En plein divorce avec Kabila, Félix Tshisekedi craint d'être pris à revers par une défaite de Trump
Ayant resserré ses liens avec l'administration Trump dans l'espoir de s'émanciper de la tutelle de Joseph Kabila, Félix Tshisekedi s'inquiète de voir le président américain donné perdant dans les sondages. La potentielle victoire de Joe Biden donne des ailes au camp de l'ex-président congolais.
Publié le 27 octobre, le sondage de la chaîne américaine CNBC a suscité un véritable vent de panique au palais de la Nation de Kinshasa. Confirmant les tendances constatées depuis plusieurs semaines, l'enquête, réalisée en partenariat avec le Wall Street Journal, fait état d'une large avance (+11 points) du candidat démocrate Joe Biden sur son rival Donald Trump. Ayant tout misé sur l'administration Trump pour s'affranchir de son prédécesseur Joseph Kabila, Félix Tshisekedi craint d'être acculé, en cas de défaite de l'actuel pensionnaire de la Maison blanche. Et ce d'autant plus que la coalition que forme son parti, l'Union pour la démocratie et le progrès social (UDPS), avec le Front commun pour le Congo (FCC) de Kabila depuis 2019 est au bord de la rupture.
Lobbying
Depuis son arrivée au pouvoir au début de l'année 2019, Tshisekedi n'a pas lésiné pour obtenir les bons offices de l'administration Trump. Il a notamment accumulé les contrats avec des cabinets d'influence bien introduits auprès du président républicain, à l'instar d'Avenue Strategies, dirigé par deux ex-collaborateurs de Donald Trump, Barry Bennett et Corey Lewandowski .
Parallèlement au lobbying actif mené à Washington, le président congolais a multiplié les gages envers l'administration Trump. Il a ainsi été le tout premier dirigeant africain - et l'un des premiers au monde - à soutenir le plan de paix pour le Moyen-Orient largement mis sur pied par le gendre du président américain Jared Kushner, allant jusqu'à annoncer l'ouverture d'une antenne diplomatique à Jérusalem, sacrée capitale d'Israël par le plan américain . Ces efforts n'ont été récompensés que du bout des lèvres : si Tshisekedi a obtenu un durcissement des sanctions américaines contre le diamantaire Dan Gertler, soutien fidèle de Kabila, et un programme de prêt inespéré du Fonds monétaire international (FMI), il n'a jamais eu l'entrevue à la Maison blanche dont il rêvait avec le président américain.

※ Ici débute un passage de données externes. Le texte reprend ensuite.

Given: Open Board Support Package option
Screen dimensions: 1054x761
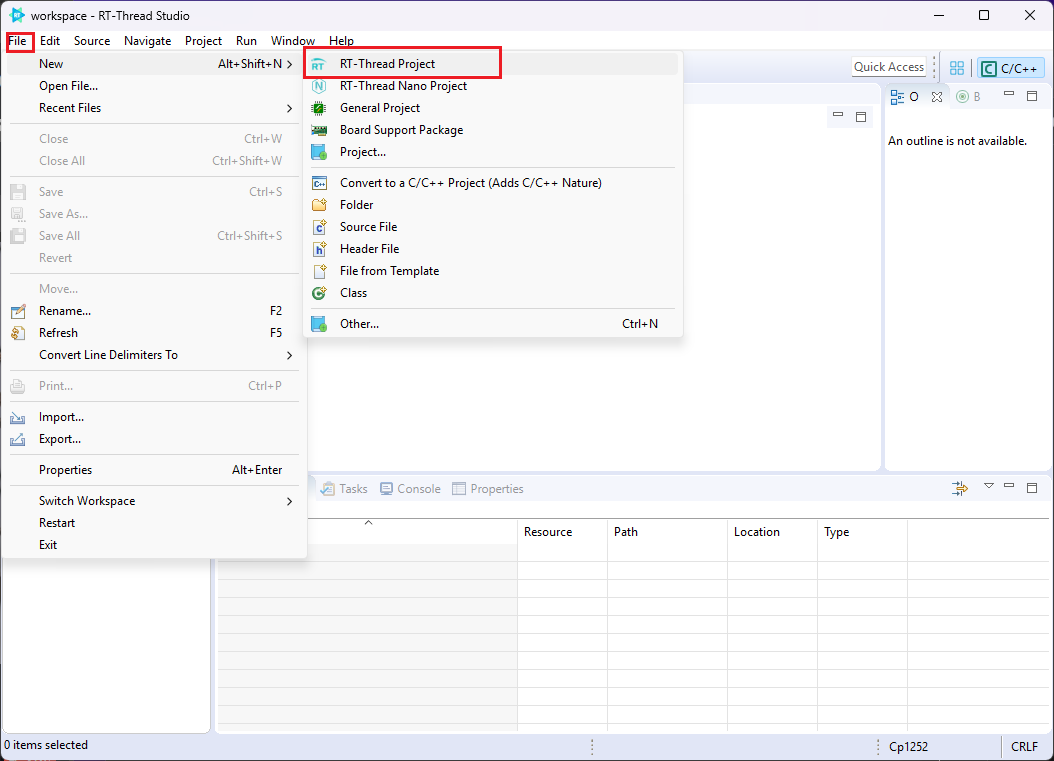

Soutien des conseillers de Trump
Malgré ces déconvenues, Tshisekedi n'a pas varié dans son soutien à l'administration Trump. Il a ainsi limogé plusieurs sécurocrates nommés par son prédécesseur et visés par des sanctions américaines, comme l'ancien patron du renseignement militaire Delphin Kahimbi, celui de l'Agence nationale de renseignement (ANR) Kalev Mutond, ou encore le puissant général John Numbi.
Si ces initiatives ont suscité l'ire des "kabilistes", elles ont permis au président congolais de s'attirer les bonnes grâces du secrétaire d'Etat adjoint aux affaires africaines, Tibor Nagy, ainsi que de l'ancien envoyé spécial pour les Grands Lacs, J. Peter Pham. Deux figures clés dans l'appareil diplomatique américain en Afrique, mais qui devront quitter leur poste en cas de victoire de Joe Biden. Le candidat démocrate s'appuie d'ores et déjà sur sa propre "équipe Afrique", qui compte notamment dans ses rangs deux anciennes ambassadrices : Robin Sanders et Michelle Gavin.
Le FCC de Kabila déjà en embuscade en cas de victoire de Biden
Le camp kabiliste, dont les relations avec l'administration Trump sont glaciales, voit dans la possible défaite du candidat républicain une occasion inespérée de renouer avec Washington après des années de disgrâce, et ce même s'il est très peu probable que l'équipe Afrique de Biden, pour partie issue d'organisations de défense des droits de l'homme, se jette dans les bras de l'ancien président congolais et de ses partisans.
Espérant une volte-face américaine sur le dossier congolais, la puissante présidente de l'Assemblée nationale et figure de proue du FCC, Jeannine Mabunda, a d'ores et déjà prévu de se déplacer à Washington avant la fin de l'année. En août, l'ancienne ministre de Joseph Kabila - dont le conseiller diplomatique est Michael Sakombi - s'est notamment engagée jusqu'au 31 décembre avec le cabinet américain de lobbying Greystone Global Strategies, dirigé par Chris Beatty.